# pheasants - 0 Rosie - 14



## worminator (Aug 20, 2004)

Well I took my choc lab out for the second time ever for pheasant Saturday and she taught me and the birds a leason. Me and Chuck P got the pups out of the same litter and I can't believe how much instinct these dogs have for hunting. I worked her with a decoy and shot over her the first time out and then me and Rich took her out with four birds and she did fair. We bought 25 birds and released them Friday night. She hunted like she had been doing it for years. I had a problem getting her to retrieve on the 1st trip with live birds but this outing on Saturday she shocked me.
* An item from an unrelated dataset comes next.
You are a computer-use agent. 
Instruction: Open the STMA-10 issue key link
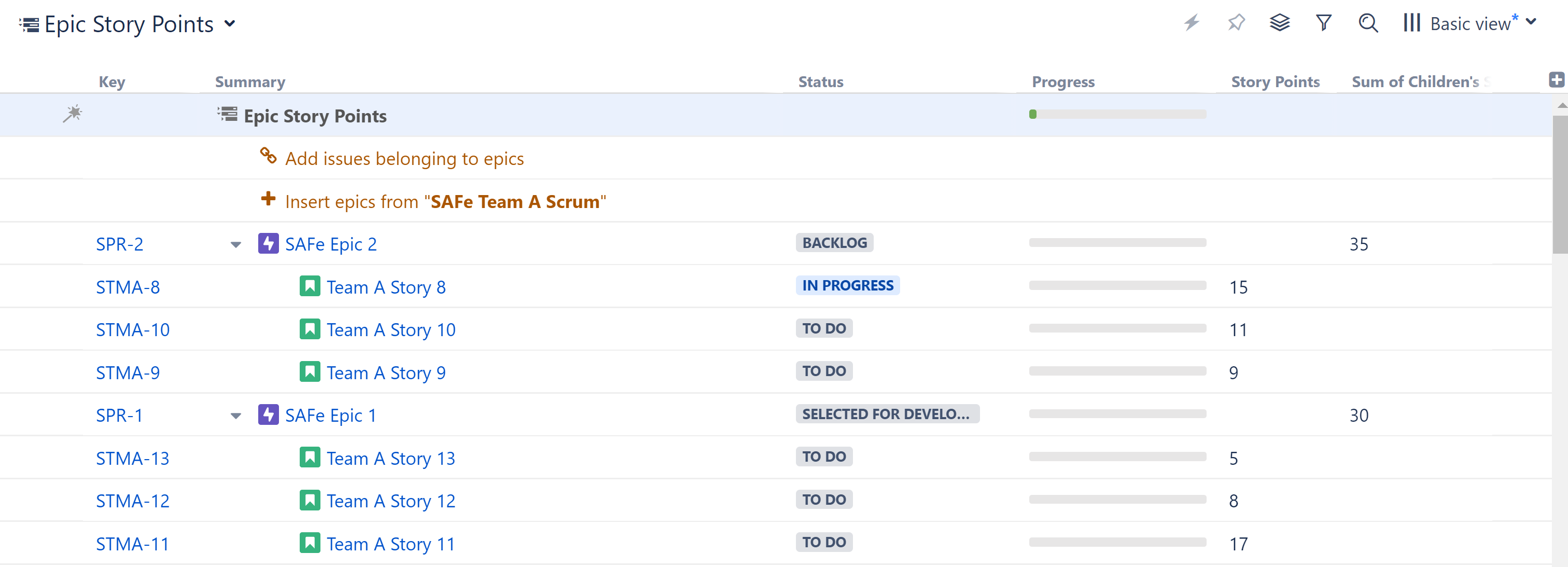tap(133, 329)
She was pulling downed birds out of the multi floral rose and the marsh grass that was 3 ft tall. We would have never found birds without her. What a blast. I felt like a proud papa after the hunt. I got a new hunting buddy and she loves it more than I do. Today she can do anything she wants. She is the Queen of the house. Lay on the couch, eat from the table................whatever she wants it's hers. WE'RE not going to the mall............................. I get enough of that from the other little women in my life.


----------



## Richs63Corvair (Apr 6, 2004)

Sounds like a good time Worm and we'll have to hook up and do that again. I didn't even hit the woods on Saturday. Alittle to windy for me to be ground hunting deer. Hey Worm I almost forgot, I got you a one day pass where I'm hunting so get your butt down here when your calendar is empty............Take care............Rich


----------



## worminator (Aug 20, 2004)

sounds good Rich. I'm thinking the next couple of weeks are gonna be the time to see the boys in action. I'll be going out for sure on the 20th with my daughter. Did you want to hook up with us on that Saturday?? Gonna go to Shreve or CM with her. Not sure which.


----------